Jusqu’au xviiie et même au xixe s., la chorégraphie reste l’art d’écrire la danse. Ensuite s’installe une ambiguïté qui conserve au terme son sens initial et lui en ajoute un second, qui prévaut actuellement puisque de nos jours une chorégraphie est l’œuvre chorégraphique elle-même. Le chorégraphe n’est plus celui qui transcrit un ballet, mais celui qui le compose. Ainsi, différencie-t-on chorégraphie et écriture de la danse, chorégraphe, compositeur de ballet et notateur.


Le passé chorégraphique

Pendant de longs siècles, seule la tradition orale a permis aux danses et à la danse de survivre. Hormis les « livres » ou livrets qui expliquaient certains grands divertissements de cour ou qui décrivaient succinctement les danses de l’époque, il ne reste rien. La danse, art du mouvement, est le plus éphémère de tous les arts. Le danseur en a conscience et plus encore le chorégraphe. La danse n’a pas de « passé écrit », ou très peu. La photographie fixe une attitude, emprisonne un jeu de lumière ou une expression, retient un « temps » dans l’espace. De récentes expériences photographiques apportent un élément nouveau : l’illusion du mouvement dans un « flou » plus artistique qu’indicateur de geste, encore moins de pas. Le cinéma seul restitue l’ensemble d’une œuvre. Mais sa lecture décomposée pour retrouver chaque pas, chaque enchaînement est un travail long et ingrat.

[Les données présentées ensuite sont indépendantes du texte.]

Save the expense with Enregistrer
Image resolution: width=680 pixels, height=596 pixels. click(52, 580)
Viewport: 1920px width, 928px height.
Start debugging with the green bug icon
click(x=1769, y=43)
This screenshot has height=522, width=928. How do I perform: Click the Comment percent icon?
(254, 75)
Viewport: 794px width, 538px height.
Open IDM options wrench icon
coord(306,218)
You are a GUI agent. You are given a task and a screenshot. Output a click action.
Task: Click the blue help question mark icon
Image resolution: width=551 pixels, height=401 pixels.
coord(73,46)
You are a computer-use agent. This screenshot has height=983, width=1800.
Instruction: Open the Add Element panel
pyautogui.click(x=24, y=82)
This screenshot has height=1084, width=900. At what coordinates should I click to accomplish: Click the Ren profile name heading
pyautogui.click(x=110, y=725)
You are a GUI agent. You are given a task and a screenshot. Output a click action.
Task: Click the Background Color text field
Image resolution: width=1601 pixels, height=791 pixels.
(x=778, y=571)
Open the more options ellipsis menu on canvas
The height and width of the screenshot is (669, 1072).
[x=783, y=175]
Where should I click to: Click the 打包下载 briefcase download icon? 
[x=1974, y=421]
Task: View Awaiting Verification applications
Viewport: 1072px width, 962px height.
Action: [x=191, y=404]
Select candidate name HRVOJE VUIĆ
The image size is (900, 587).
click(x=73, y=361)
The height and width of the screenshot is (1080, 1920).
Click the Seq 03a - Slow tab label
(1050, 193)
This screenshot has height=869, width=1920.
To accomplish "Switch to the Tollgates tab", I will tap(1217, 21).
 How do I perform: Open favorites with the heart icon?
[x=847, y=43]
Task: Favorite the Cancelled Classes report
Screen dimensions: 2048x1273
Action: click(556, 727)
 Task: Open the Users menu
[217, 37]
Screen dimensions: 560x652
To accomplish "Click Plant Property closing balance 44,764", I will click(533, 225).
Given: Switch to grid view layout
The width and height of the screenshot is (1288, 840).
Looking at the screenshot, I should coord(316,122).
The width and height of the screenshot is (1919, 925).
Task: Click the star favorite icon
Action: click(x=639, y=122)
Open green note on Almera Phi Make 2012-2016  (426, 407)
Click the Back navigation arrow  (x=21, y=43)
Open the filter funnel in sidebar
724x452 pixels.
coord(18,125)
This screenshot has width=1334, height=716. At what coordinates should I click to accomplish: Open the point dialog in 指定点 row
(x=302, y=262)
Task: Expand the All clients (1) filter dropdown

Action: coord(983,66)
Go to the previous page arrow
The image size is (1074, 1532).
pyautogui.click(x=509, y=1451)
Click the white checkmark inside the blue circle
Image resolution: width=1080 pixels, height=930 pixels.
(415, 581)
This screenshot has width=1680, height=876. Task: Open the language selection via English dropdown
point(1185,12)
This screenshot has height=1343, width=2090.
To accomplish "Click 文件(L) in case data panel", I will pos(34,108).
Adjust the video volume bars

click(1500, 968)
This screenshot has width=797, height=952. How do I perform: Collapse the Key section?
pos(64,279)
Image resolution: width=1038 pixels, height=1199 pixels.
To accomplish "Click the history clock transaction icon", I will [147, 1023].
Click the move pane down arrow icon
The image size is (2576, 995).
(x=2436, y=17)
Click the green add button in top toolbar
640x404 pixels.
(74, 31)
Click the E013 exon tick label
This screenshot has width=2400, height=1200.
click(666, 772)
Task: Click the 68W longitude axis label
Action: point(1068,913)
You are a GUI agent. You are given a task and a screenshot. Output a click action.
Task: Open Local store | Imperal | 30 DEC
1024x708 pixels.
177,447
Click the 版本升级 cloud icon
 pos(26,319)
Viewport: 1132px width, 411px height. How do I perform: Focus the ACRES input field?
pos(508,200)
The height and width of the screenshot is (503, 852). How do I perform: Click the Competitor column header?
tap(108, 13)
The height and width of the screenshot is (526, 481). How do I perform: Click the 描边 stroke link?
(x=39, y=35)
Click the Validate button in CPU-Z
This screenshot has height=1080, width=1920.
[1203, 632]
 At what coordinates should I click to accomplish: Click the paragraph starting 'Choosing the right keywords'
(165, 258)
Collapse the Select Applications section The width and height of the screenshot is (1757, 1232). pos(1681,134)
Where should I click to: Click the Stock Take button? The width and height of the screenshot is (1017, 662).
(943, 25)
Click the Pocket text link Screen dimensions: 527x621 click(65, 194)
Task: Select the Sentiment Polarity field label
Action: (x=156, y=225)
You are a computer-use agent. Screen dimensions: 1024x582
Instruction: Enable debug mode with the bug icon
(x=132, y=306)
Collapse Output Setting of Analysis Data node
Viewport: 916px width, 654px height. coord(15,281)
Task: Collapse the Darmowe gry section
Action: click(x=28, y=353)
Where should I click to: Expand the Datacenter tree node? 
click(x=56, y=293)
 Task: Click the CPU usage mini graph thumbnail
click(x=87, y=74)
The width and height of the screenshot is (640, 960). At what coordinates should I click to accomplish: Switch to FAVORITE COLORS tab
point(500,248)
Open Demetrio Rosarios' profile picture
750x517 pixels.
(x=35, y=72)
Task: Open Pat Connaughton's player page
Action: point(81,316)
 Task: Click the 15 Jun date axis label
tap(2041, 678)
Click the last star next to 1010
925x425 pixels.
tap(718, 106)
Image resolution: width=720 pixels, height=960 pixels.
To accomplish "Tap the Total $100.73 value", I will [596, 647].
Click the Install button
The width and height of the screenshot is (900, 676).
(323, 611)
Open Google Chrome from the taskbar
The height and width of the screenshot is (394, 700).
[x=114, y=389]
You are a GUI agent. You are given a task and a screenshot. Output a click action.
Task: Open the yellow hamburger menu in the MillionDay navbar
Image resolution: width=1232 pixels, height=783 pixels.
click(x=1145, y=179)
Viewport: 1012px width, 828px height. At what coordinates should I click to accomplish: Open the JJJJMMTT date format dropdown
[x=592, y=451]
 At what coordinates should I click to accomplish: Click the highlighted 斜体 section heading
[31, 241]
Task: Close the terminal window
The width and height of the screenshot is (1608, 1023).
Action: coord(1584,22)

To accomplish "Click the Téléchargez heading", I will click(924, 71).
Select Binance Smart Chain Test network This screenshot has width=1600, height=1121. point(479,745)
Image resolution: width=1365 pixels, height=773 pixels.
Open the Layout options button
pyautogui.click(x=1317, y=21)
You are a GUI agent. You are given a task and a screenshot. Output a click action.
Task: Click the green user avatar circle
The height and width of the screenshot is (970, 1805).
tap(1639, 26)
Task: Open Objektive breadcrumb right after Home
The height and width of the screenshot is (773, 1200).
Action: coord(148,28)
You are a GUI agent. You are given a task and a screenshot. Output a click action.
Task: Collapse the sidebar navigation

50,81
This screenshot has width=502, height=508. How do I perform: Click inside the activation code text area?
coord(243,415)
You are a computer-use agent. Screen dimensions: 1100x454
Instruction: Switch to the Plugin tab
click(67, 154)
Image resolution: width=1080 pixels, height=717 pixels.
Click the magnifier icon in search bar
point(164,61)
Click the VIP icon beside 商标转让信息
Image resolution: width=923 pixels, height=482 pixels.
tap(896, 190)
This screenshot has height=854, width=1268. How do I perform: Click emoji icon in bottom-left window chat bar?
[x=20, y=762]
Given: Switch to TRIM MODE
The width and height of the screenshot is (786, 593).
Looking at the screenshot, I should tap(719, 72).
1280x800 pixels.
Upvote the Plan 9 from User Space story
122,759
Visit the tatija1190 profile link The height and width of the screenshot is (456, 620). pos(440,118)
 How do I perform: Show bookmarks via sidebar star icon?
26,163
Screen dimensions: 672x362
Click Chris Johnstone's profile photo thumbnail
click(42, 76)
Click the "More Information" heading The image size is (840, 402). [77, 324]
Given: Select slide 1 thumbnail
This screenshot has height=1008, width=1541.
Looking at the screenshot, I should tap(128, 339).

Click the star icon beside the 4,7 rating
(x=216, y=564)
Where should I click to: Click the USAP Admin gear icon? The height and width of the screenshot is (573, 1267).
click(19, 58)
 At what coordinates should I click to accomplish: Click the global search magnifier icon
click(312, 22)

Œuvre scénique et visuelle, une chorégraphie ne peut être vue — ou revue — que lorsqu’une troupe l’inscrit à l’un de ses programmes. À aucun autre moment, on ne peut retrouver une œuvre chorégraphique, tandis qu’une pièce de théâtre qui n’est plus jouée a pu être imprimée, une symphonie enregistrée et transcrite.

Tous les systèmes inventés dans les siècles passés, en dépit de leur ingéniosité, n’en étaient pas moins incomplets et impraticables pour la transcription de grandes œuvres chorégraphiques. La tradition orale elle aussi est insuffisante. À chacun manque cette rigueur qui donne la précision et préserve des modifications inévitables. Seule une écriture claire, complète, logique, étayée par les portées musicales pouvait satisfaire cette nécessité de préserver de l’oubli et respecter les constructions rythmiques, chorégraphiques et spatiales que représentent une danse, un ballet.

Le Centre national de l’écriture du mouvement

Créé en 1958 par Théodore d’Erlanger (1888-1971), fondateur de l’École supérieure d’études chorégraphiques, ce centre a pour but l’enseignement et la vulgarisation de la notation chorégraphique (en particulier le système de Laban) ainsi que la formation des notateurs professionnels.

La notation chorégraphique est une connaissance nécessaire au chorégraphe qui veut transcrire ses compositions, au maître de ballet qui remonte les œuvres ainsi conservées, au danseur qui pourrait étudier ses rôles grâce aux cinétogrammes (partitions musicales avec transcriptions chorégraphiques).


La notation

Massine*, si lorsqu’il travaille donne l’impression de ne prendre que des notes hâtives, utilise pourtant pour transcrire ses ballets le système élaboré par le danseur Vladimir Stepanov (1866-1896) en 1891, publié à Paris (l’Alphabet des mouvements du corps humain, 1892) et qui servit à Nikolaï Sergueïev (1876-1951) à noter la plupart des ballets de Marius Petipa*. Konstantine Sergueïev (né en 1910) a lui-même largement fait appel à ces transcriptions pour remonter au Kirov de Leningrad les œuvres de Petipa (la Belle au bois dormant). En s’inspirant de ce même système, Vaslav Nijinski (V. Ballets russes) nota la chorégraphie de son Après-Midi d’un faune.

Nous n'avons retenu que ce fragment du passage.